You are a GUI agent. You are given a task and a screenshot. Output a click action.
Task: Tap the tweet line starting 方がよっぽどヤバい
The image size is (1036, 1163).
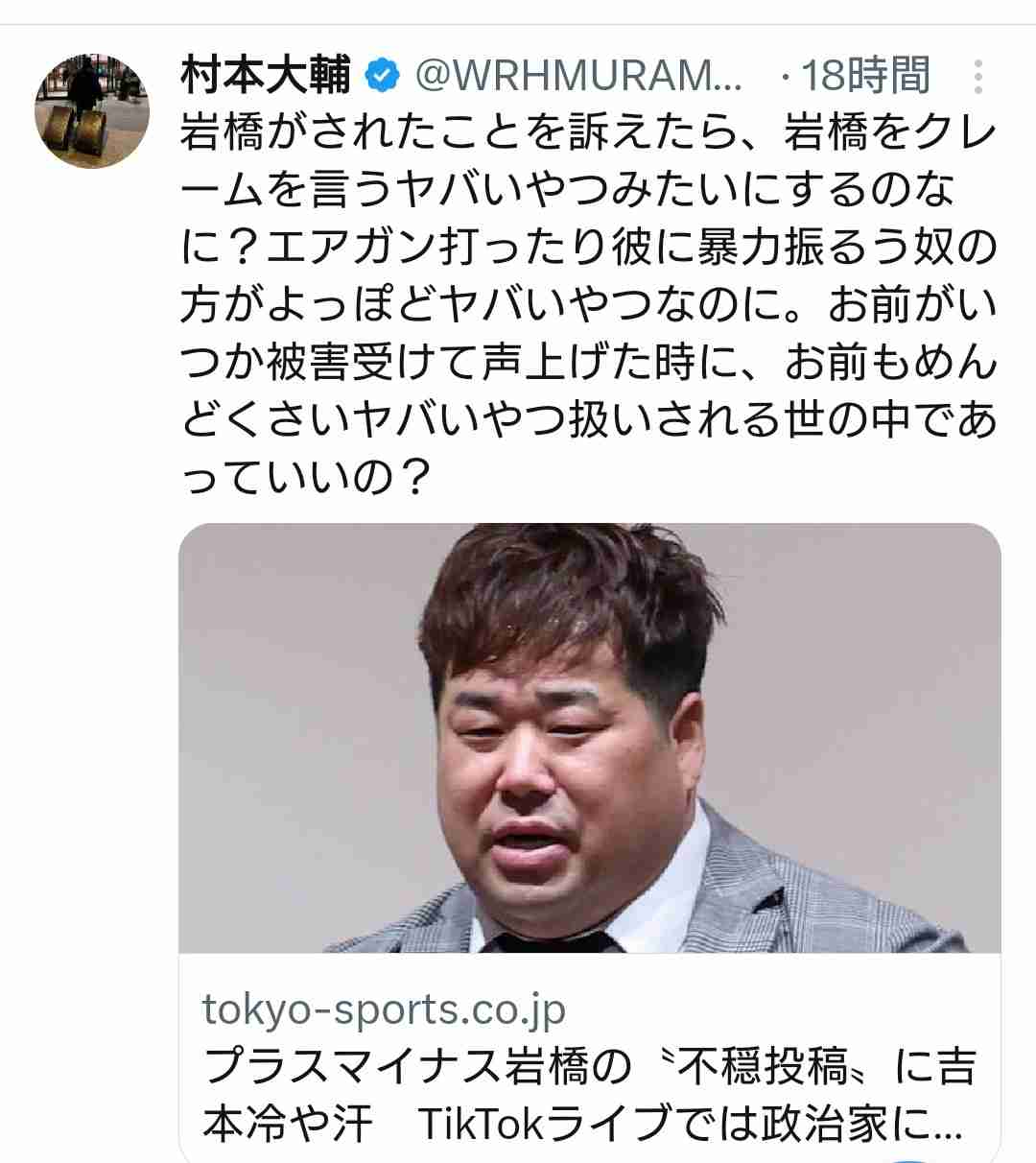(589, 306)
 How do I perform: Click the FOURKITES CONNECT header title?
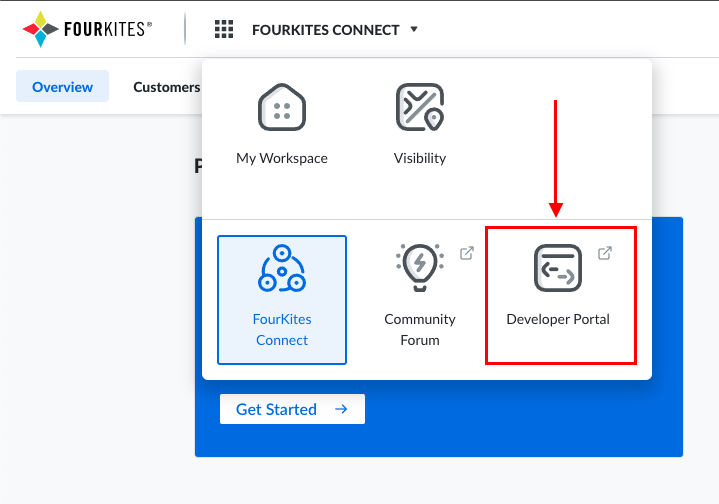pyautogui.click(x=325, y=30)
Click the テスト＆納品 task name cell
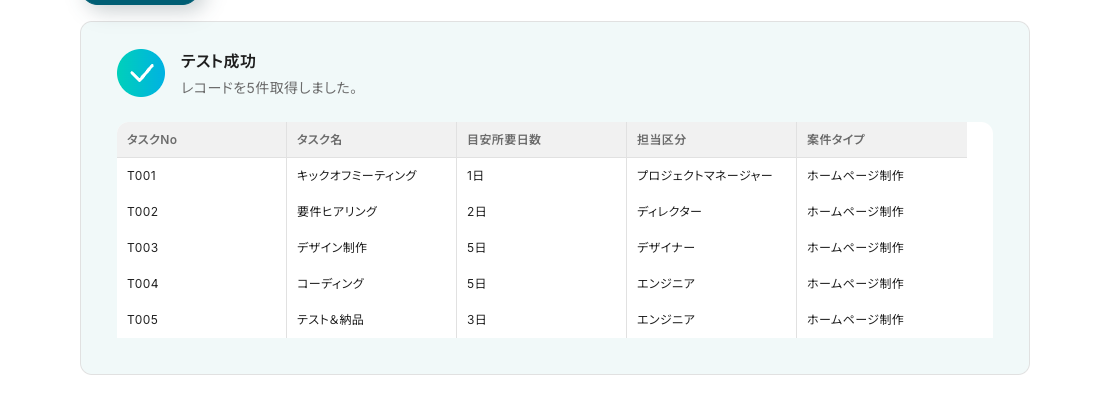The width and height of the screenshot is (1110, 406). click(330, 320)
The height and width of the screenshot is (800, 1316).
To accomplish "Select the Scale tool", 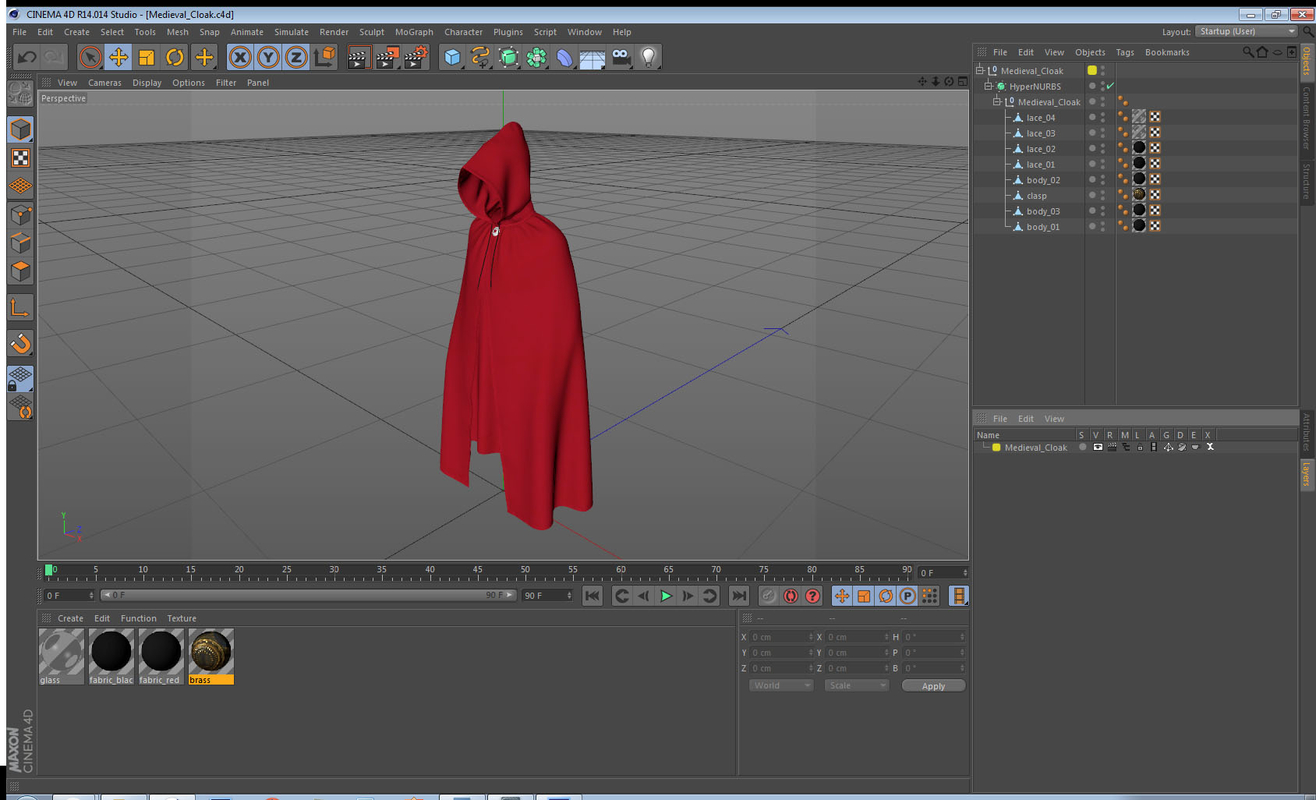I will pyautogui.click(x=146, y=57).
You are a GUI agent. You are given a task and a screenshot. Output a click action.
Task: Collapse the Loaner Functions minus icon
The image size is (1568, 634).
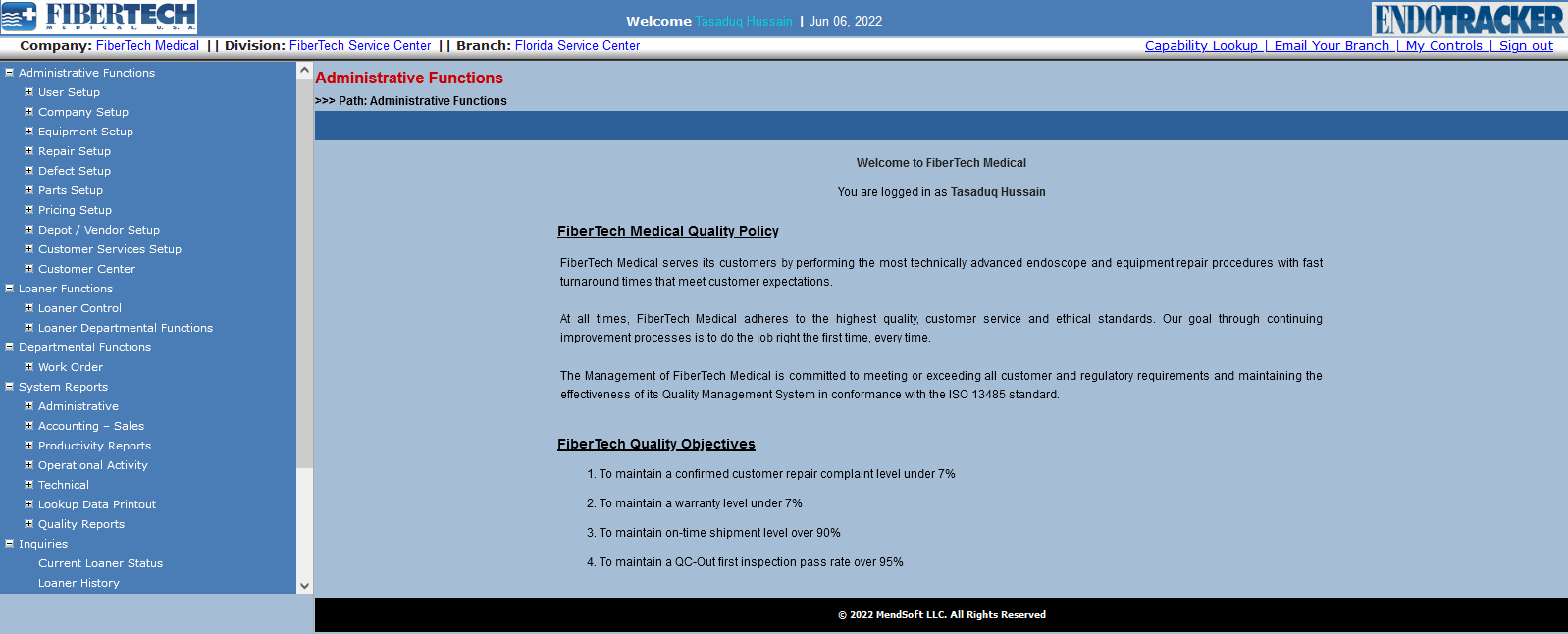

Task directions → Collect every line of the records above that contains the string "image", and list those lines in their original order.

Result of the task →
The image size is (1036, 1163).
The image size is (1568, 634).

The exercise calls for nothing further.